We owe the community an explanation for our coverage of graffiti, vandalism and hate speech in the July 26 issue of the Barrington Times.

As many remember, that issue included a front-page story about someone, or someones, inflicting widespread damages at the town’s premiere Little League baseball field. Those damages included an array of broken equipment, as well as ugly, disgusting spray paint with vile words of hatred, racism and vulgarity.

When we arrived at the field to document the situation, we did not know what we would find. Our focus was on fields, facilities, disruption, cost and public services.

What we found, mixed in the array of physical damages, were the threads of something far uglier — though we did not fully understand that while walking through the park and documenting the vandalism. We saw the swastika and “Heil” painted on the dugout wall, but it was just one of many ugly things to see and record that day.

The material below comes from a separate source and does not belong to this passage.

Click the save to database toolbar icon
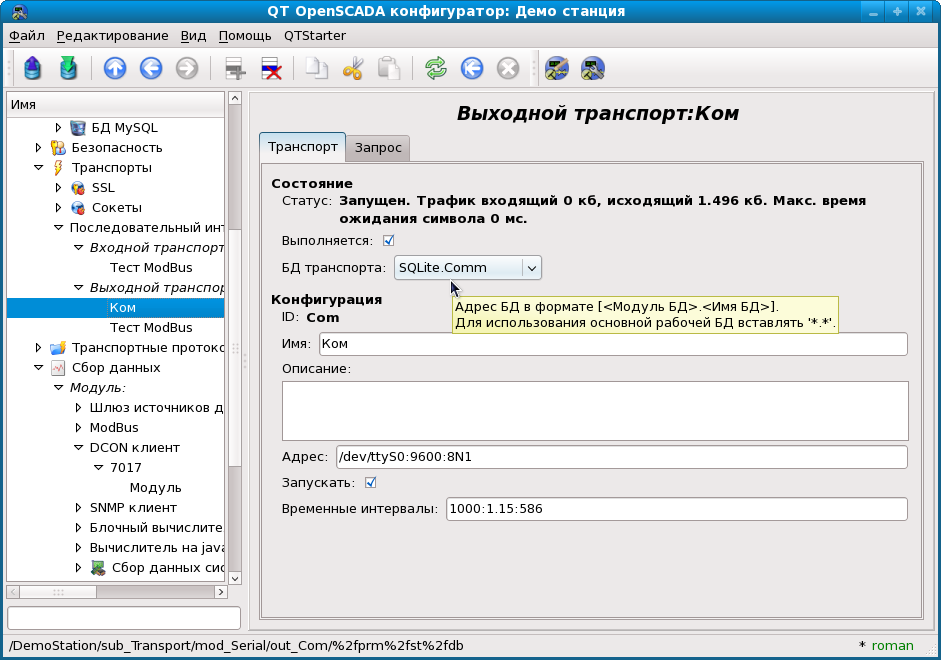click(x=67, y=68)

The perpetrator, or perpetrators, spray-painted the “N” word. They wrote vulgar messages about children. They wrote the “N” word in ketchup across the concession stand grill. And we didn’t even see the full array of what was inside the concession stand.

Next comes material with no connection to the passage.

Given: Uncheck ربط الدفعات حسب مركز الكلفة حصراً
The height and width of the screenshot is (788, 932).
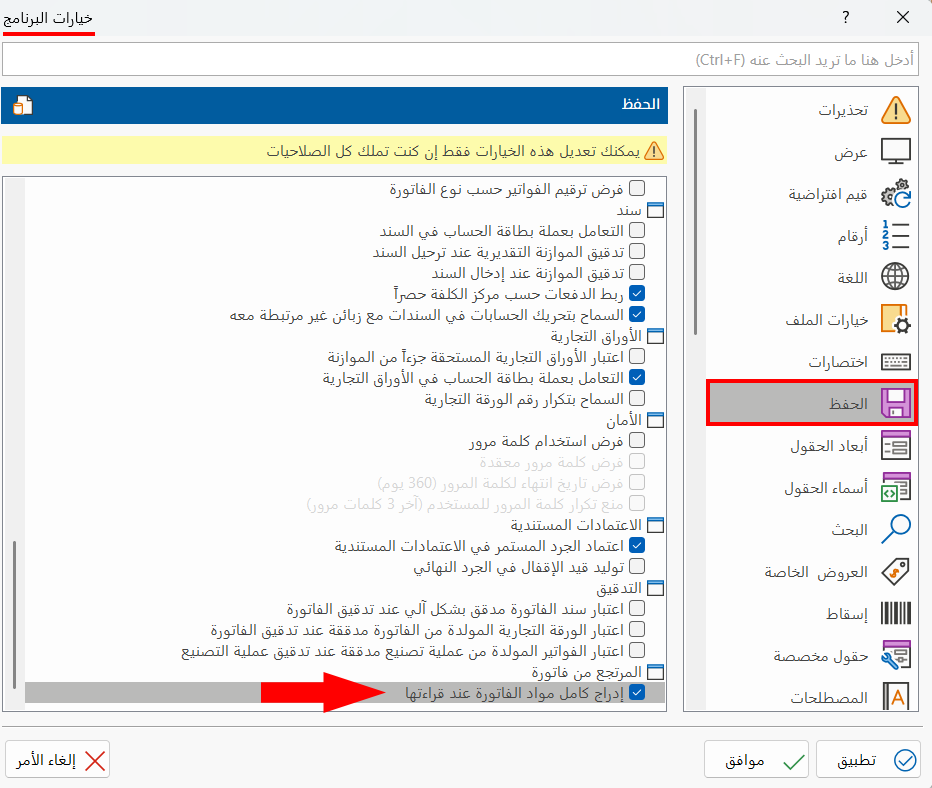Looking at the screenshot, I should (636, 293).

Was this the work of a gang of Neo-Nazis? We did not believe so at the time, and we do not believe so now. Was it more likely the work of ignorant bullies using an array of offensive triggers in a perverse scream for attention? We tend to believe so. In fact, that is what the police investigators for the Town of Barrington believe. They suspect a small group of juveniles inflicted all of this damage.

Are these juveniles closet Neo-Nazis hiding in our community? We also do not believe that is the case, but as parents living and working here, we are shaken to know that anyone living here or close by could so callously toss around such words of hate.

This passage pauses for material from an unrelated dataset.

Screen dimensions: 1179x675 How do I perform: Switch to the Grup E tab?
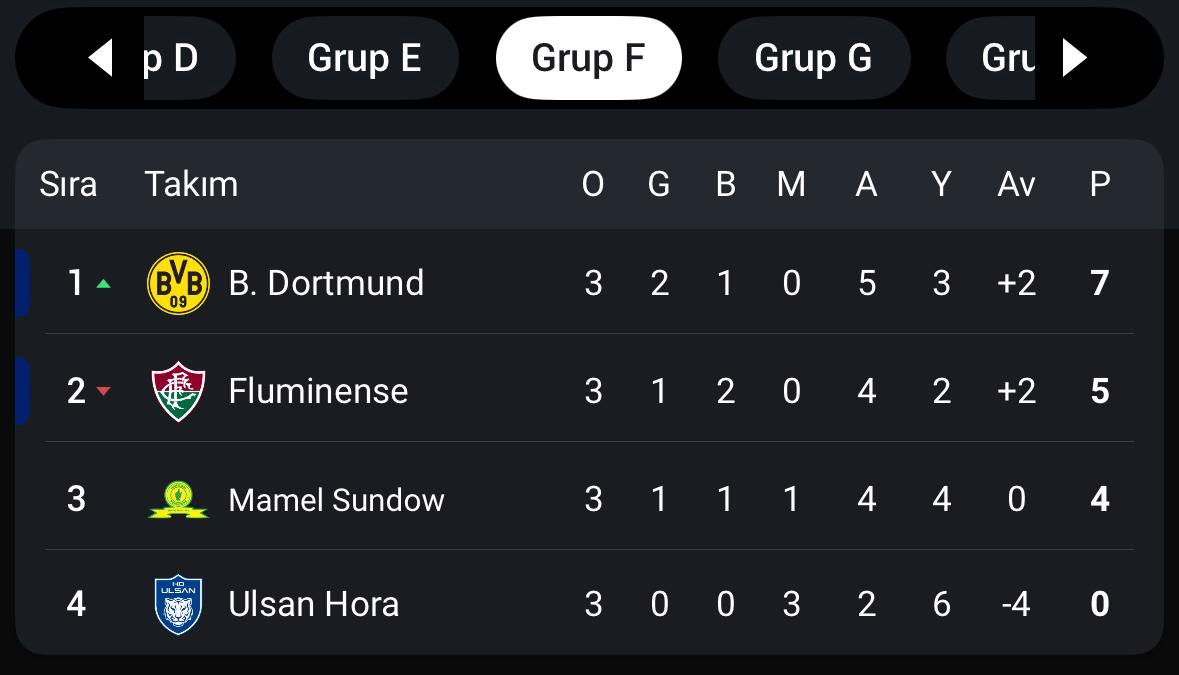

(As an aside, we urge parents to be more vigilant in watching and documenting what their children are doing on their phones — who they’re following, what they’re exposed to, where they’re being influenced. They might be shocked by what they find.)

Getting back to our coverage, here’s where we owe the community an explanation and an apology. Our final presentation to readers landed in the middle of all these issues with no clear direction. We had a story focused on vandalism, paired with an enormous photo that conveyed hatred and anti-Semitism. Our reporting was a little bit of this, matched with a little bit of that, which in the end was confusing and misaligned. Even our headline was a mishmash of two extremes, pairing “knuckleheads” with “hatred.”

We could have dug deeper on the hate speech, so the story matched better with the photo. We could have chosen a different photo, or more photos, so the visuals matched better with the story. We could have chosen either direction and executed it better, which we understand clearly now.

Please know that we are deeply aware of the pain and disgust invoked by a large swastika on the cover of the local newspaper. We appreciate everyone who has written to share their reactions and criticisms with us.

We also are deeply aware that we can do better in the future, choose a path, and follow it more completely. Thank you for holding us accountable and caring enough to share your feelings with us. We will work to do better.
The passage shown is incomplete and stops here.